EXERCISE AIM
For this exercise, please reproduce the records below word for word, from the first line through the line with "The image size is (2576, 1258).".

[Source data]
____________________
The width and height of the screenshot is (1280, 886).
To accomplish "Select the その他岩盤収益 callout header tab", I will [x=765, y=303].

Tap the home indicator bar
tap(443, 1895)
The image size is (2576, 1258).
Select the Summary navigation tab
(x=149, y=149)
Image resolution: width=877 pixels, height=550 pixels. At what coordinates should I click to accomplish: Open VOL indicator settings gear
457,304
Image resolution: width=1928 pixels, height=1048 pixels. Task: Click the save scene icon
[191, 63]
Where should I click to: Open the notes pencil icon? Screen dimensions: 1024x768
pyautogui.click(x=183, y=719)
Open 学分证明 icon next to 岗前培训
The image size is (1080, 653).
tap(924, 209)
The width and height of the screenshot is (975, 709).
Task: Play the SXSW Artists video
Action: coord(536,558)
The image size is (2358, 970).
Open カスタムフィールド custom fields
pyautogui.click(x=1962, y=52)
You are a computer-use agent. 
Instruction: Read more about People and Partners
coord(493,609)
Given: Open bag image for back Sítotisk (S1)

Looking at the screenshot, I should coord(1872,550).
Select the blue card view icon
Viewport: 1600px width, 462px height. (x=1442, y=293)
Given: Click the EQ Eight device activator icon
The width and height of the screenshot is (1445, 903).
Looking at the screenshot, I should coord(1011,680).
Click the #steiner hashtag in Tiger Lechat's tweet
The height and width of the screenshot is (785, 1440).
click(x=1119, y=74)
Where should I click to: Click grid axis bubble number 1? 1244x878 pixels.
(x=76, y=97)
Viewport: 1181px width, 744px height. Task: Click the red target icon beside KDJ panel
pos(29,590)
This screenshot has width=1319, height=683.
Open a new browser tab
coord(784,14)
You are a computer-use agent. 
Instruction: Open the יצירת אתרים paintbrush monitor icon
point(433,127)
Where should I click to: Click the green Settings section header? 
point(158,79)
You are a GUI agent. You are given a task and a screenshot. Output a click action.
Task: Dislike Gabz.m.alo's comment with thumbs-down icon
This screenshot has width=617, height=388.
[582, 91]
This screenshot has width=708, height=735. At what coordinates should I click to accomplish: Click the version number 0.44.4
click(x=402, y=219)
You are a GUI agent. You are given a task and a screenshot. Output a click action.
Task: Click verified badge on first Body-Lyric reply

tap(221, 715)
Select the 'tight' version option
____________________
RESULT OF THIS TASK
The width and height of the screenshot is (1280, 886).
To accomplish "Select the その他岩盤収益 callout header tab", I will [x=765, y=303].

Tap the home indicator bar
tap(443, 1895)
The image size is (2576, 1258).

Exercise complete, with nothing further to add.